_THE TASK_
Each entry below should be given again exactly; the pictures stay out.

_DATASET_
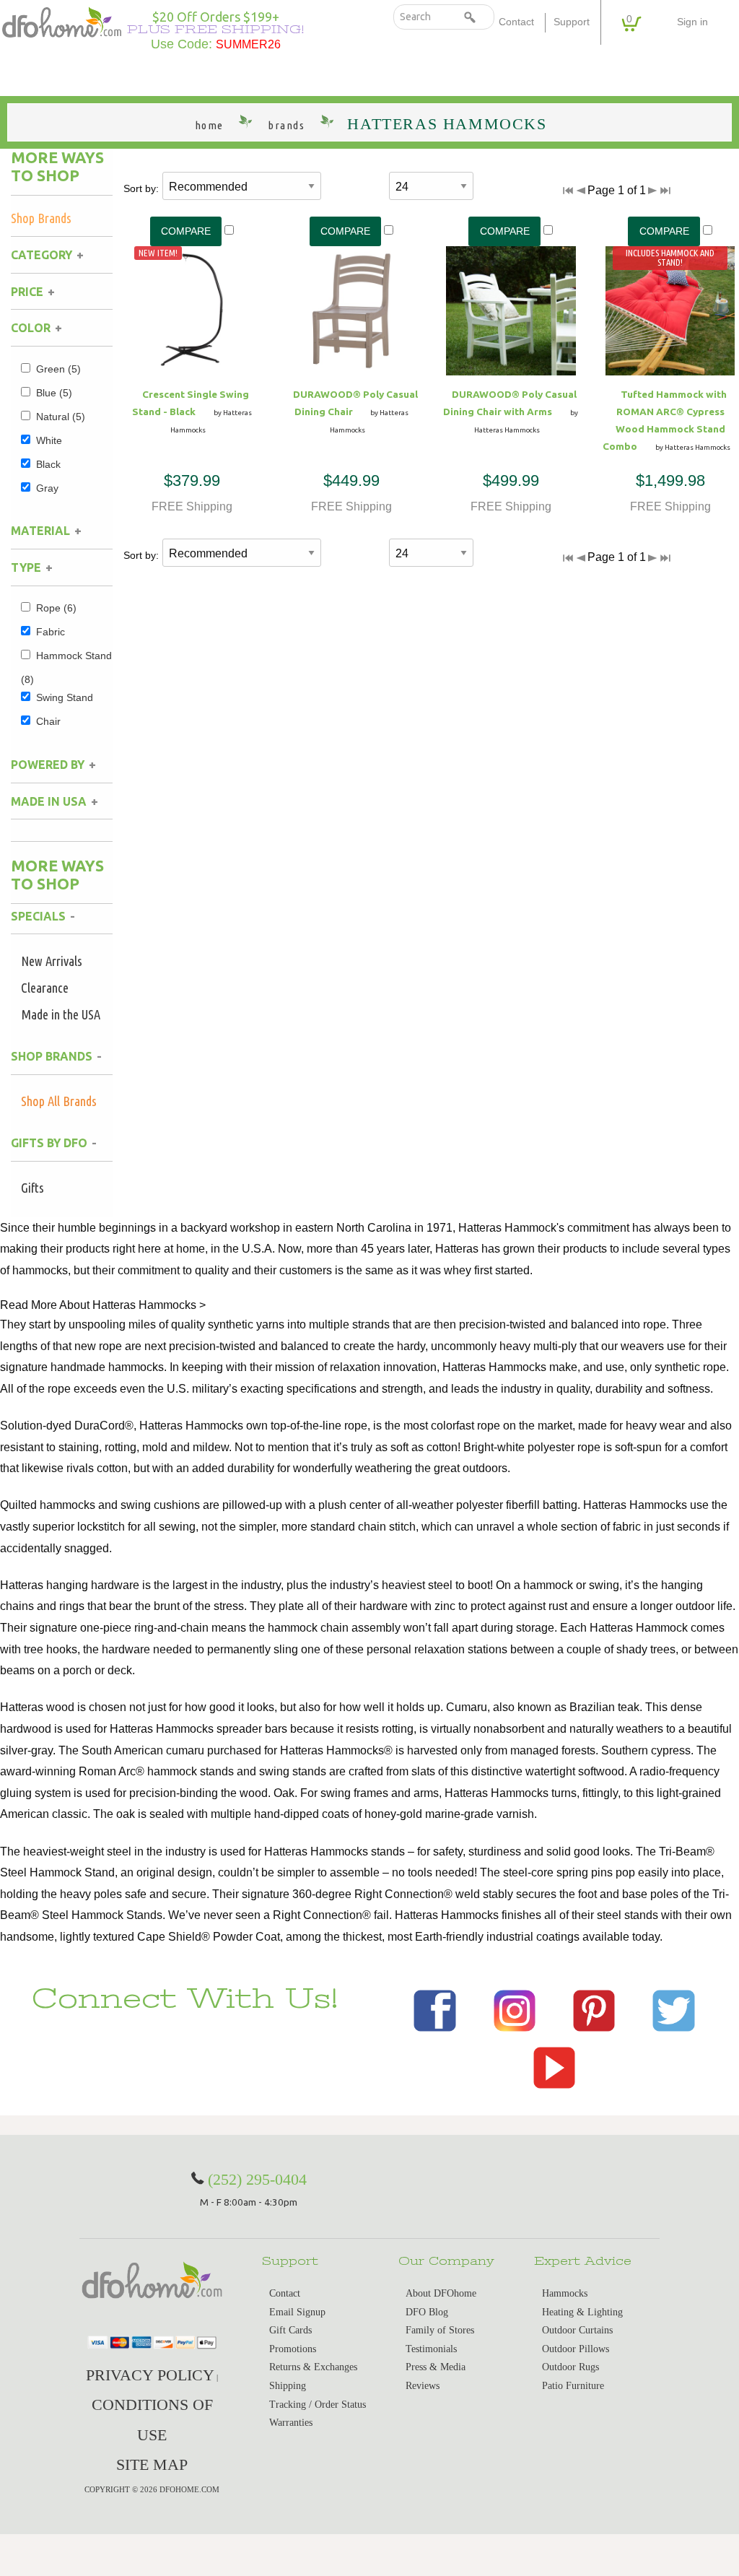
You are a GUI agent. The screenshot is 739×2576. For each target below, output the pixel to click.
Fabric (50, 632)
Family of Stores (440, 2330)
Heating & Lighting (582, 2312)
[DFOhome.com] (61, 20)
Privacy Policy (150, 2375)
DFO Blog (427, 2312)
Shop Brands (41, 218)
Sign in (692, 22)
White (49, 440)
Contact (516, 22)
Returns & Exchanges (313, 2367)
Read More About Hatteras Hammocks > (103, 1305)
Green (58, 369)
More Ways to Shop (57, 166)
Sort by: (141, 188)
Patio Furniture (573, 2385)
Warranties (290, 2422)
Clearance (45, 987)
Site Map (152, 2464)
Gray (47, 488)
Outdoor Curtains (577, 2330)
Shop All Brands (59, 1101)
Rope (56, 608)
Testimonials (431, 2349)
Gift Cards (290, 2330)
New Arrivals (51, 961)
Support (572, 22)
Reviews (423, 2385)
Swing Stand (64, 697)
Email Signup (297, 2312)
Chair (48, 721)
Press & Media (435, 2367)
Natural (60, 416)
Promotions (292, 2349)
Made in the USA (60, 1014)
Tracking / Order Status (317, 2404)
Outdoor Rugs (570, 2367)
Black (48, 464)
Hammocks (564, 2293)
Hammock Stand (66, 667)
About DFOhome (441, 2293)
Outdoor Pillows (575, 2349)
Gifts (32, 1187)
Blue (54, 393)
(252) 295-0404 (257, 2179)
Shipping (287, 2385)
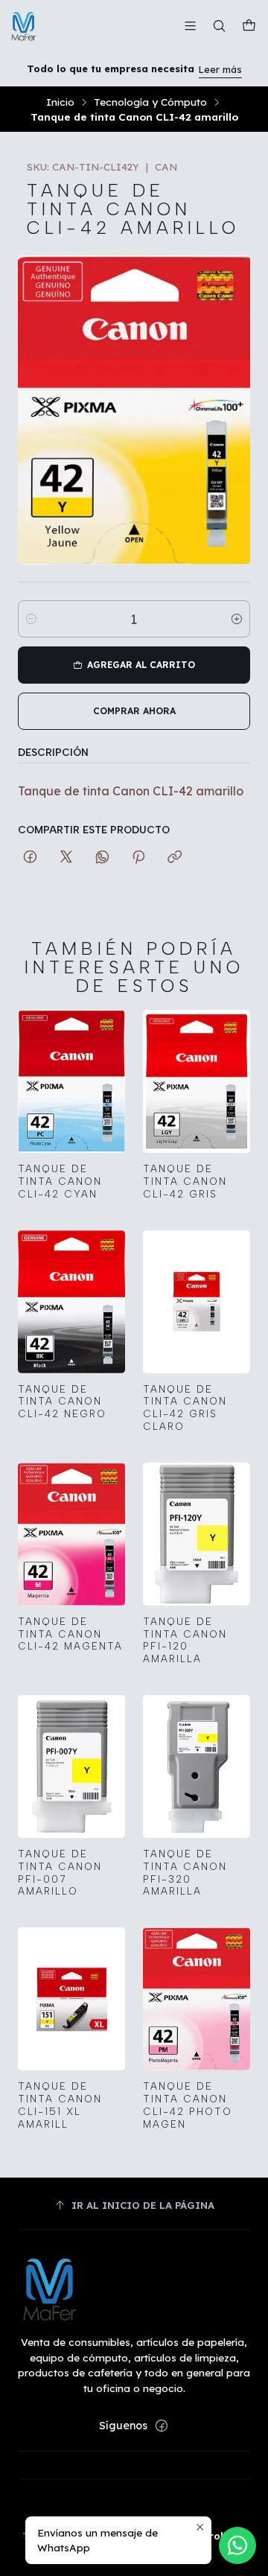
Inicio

_SOLUTION TO THIS PROBLEM_
You are a GUI agent. The screenshot is 739×2576. For each target below, output the pixel to click.
Fabric (50, 632)
Family of Stores (440, 2330)
Heating & Lighting (582, 2312)
[DFOhome.com] (61, 20)
Privacy Policy (150, 2375)
DFO Blog (427, 2312)
Shop Brands (41, 218)
Sign in (692, 22)
White (49, 440)
Contact (516, 22)
Returns & Exchanges (313, 2367)
Read More About Hatteras Hammocks > (103, 1305)
Green (58, 369)
More Ways to Shop (57, 166)
Sort by: (141, 188)
Patio Furniture (573, 2385)
Warranties (290, 2422)
Clearance (45, 987)
Site Map (152, 2464)
Gray (47, 488)
Outdoor Curtains (577, 2330)
Shop All Brands (59, 1101)
Rope (56, 608)
Testimonials (431, 2349)
Gift Cards (290, 2330)
New Arrivals (51, 961)
Support (572, 22)
Reviews (423, 2385)
Swing Stand (64, 697)
Email Signup (297, 2312)
Chair (48, 721)
Press & Media (435, 2367)
Natural (60, 416)
Promotions (292, 2349)
Made in the USA (60, 1014)
Tracking / Order Status (317, 2404)
Outdoor Rugs (570, 2367)
Black (48, 464)
Hammocks (564, 2293)
Hammock Stand (66, 667)
About DFOhome (441, 2293)
Outdoor Pillows (575, 2349)
Gifts (32, 1187)
Blue (54, 393)
(252) 295-0404 (257, 2179)
Shipping (287, 2385)
Inicio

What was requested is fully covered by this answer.